### WORUM ES GEHT
Übernehmen Sie aus den folgenden Daten wortgetreu die Zeilen von der Zeile mit „Task: Click the browser back arrow“ bis einschließlich der Zeile mit „Convert free experience“.

### BEREITGESTELLTE DATEN

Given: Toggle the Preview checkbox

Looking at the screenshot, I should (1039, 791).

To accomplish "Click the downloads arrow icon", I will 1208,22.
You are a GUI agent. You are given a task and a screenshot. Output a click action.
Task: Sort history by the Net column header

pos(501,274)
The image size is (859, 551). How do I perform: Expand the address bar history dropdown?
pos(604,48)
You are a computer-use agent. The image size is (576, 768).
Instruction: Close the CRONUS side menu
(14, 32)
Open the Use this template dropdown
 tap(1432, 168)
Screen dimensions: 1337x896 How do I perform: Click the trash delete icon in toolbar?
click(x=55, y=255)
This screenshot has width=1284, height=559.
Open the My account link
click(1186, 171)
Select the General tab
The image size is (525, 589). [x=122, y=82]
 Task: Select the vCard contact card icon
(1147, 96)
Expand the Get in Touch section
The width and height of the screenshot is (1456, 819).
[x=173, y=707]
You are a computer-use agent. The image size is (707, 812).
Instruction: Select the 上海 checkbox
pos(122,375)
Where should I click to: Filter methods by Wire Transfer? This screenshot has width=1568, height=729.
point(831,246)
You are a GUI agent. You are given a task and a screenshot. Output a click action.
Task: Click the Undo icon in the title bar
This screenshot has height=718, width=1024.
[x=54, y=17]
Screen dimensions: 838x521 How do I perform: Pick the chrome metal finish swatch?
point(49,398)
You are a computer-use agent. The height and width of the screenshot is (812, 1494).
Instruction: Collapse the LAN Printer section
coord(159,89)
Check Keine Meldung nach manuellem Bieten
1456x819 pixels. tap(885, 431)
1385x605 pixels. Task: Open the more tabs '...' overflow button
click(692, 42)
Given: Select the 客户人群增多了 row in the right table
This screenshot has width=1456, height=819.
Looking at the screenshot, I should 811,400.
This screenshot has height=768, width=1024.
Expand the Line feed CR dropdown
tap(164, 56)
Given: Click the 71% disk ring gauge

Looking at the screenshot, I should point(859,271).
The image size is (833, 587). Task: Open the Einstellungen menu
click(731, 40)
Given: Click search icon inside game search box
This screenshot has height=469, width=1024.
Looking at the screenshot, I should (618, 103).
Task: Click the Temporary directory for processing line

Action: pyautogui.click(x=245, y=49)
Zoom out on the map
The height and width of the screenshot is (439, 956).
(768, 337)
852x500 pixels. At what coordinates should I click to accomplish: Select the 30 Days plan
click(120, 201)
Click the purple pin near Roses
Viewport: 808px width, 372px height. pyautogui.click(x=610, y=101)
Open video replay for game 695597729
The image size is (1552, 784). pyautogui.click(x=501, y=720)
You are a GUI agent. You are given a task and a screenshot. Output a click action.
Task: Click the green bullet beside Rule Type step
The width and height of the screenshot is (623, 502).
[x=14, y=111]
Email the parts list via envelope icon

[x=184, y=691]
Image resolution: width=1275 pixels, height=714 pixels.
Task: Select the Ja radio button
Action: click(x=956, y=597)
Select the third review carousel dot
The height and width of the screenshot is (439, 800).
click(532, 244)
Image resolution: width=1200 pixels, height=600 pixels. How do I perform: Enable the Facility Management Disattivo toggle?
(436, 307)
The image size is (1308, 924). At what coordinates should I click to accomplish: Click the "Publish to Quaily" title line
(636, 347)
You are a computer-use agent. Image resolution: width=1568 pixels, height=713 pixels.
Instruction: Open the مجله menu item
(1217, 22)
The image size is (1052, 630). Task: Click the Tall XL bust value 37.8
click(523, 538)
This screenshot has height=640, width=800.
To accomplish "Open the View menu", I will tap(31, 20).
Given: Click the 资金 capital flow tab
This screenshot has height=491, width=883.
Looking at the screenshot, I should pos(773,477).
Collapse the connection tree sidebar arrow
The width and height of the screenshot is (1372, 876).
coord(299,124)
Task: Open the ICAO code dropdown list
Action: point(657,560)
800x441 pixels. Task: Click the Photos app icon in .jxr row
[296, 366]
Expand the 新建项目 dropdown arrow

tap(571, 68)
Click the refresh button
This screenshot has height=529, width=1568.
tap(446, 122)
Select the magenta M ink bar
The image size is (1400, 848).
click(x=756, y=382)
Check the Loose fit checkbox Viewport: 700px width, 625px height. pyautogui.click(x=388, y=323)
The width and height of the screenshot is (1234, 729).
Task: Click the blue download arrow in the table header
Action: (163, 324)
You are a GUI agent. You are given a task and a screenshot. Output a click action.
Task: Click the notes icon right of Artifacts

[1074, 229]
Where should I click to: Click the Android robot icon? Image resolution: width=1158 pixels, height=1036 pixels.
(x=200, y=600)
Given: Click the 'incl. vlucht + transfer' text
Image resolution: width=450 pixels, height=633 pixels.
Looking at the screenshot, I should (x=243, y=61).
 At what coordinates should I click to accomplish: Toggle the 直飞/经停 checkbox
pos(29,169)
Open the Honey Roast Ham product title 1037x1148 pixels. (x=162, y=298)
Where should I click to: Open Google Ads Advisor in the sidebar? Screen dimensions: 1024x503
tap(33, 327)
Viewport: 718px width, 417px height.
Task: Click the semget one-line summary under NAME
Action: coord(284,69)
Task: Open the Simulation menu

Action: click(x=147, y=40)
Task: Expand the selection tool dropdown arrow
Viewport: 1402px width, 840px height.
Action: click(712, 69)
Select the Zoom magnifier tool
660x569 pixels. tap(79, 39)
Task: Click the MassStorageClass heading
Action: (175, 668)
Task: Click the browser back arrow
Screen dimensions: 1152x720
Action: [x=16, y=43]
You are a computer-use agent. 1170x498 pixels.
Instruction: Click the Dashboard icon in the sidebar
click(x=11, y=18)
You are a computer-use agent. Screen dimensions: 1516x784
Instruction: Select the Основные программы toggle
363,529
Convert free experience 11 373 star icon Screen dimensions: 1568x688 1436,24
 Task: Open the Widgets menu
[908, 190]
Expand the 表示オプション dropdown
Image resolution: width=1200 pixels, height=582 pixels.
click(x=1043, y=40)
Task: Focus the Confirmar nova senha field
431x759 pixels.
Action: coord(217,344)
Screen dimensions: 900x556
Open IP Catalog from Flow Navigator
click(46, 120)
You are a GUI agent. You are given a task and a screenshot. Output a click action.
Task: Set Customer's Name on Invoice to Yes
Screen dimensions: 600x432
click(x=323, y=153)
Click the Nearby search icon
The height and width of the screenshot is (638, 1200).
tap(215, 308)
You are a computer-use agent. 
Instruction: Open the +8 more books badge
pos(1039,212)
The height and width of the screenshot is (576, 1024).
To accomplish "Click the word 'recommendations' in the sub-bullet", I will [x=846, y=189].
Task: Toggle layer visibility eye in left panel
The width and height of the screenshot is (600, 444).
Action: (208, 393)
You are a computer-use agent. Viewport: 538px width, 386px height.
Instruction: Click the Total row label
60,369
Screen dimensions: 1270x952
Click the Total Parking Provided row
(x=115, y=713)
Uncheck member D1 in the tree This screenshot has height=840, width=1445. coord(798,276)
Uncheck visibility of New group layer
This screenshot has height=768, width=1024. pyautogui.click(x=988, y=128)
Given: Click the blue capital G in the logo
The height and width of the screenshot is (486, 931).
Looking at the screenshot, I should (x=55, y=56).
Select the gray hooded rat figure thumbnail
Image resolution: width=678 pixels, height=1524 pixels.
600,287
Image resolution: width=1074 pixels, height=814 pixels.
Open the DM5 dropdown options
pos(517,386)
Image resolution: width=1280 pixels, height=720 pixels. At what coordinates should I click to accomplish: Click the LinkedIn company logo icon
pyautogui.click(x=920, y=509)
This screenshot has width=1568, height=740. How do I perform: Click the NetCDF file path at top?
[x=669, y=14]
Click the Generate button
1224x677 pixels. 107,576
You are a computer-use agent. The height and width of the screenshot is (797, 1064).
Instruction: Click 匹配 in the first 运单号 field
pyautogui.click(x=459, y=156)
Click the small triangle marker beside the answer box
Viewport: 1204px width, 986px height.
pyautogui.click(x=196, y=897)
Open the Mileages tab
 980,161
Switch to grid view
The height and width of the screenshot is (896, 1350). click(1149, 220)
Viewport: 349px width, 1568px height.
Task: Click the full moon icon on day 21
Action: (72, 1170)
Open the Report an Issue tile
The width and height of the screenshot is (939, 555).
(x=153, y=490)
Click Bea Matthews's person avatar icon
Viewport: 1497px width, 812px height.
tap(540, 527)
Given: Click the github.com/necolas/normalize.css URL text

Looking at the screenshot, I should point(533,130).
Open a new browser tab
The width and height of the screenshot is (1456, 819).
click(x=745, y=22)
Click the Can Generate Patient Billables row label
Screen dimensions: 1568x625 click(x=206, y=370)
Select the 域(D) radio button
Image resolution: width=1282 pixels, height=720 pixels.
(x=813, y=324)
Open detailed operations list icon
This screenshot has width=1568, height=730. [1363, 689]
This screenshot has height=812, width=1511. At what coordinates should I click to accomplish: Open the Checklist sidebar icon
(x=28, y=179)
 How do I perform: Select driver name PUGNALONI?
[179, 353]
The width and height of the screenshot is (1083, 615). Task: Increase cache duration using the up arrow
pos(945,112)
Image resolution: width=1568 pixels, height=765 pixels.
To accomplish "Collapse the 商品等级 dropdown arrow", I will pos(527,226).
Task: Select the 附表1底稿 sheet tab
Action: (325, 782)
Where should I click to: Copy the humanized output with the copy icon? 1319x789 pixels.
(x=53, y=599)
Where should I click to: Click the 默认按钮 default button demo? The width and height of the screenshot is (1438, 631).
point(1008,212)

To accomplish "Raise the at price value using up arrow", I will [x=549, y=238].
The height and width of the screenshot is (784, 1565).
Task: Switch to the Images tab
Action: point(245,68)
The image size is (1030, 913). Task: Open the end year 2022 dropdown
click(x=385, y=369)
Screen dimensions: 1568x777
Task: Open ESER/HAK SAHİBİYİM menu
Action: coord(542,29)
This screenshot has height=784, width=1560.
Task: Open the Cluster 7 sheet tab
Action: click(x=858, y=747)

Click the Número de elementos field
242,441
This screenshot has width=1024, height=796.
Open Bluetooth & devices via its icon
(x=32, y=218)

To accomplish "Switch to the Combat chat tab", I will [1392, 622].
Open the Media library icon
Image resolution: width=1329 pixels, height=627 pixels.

### MUSTERLÖSUNG
Task: Click the browser back arrow
Screen dimensions: 1152x720
Action: [x=16, y=43]
You are a computer-use agent. 1170x498 pixels.
Instruction: Click the Dashboard icon in the sidebar
click(x=11, y=18)
You are a computer-use agent. Screen dimensions: 1516x784
Instruction: Select the Основные программы toggle
363,529
Convert free experience 11 373 star icon Screen dimensions: 1568x688 1436,24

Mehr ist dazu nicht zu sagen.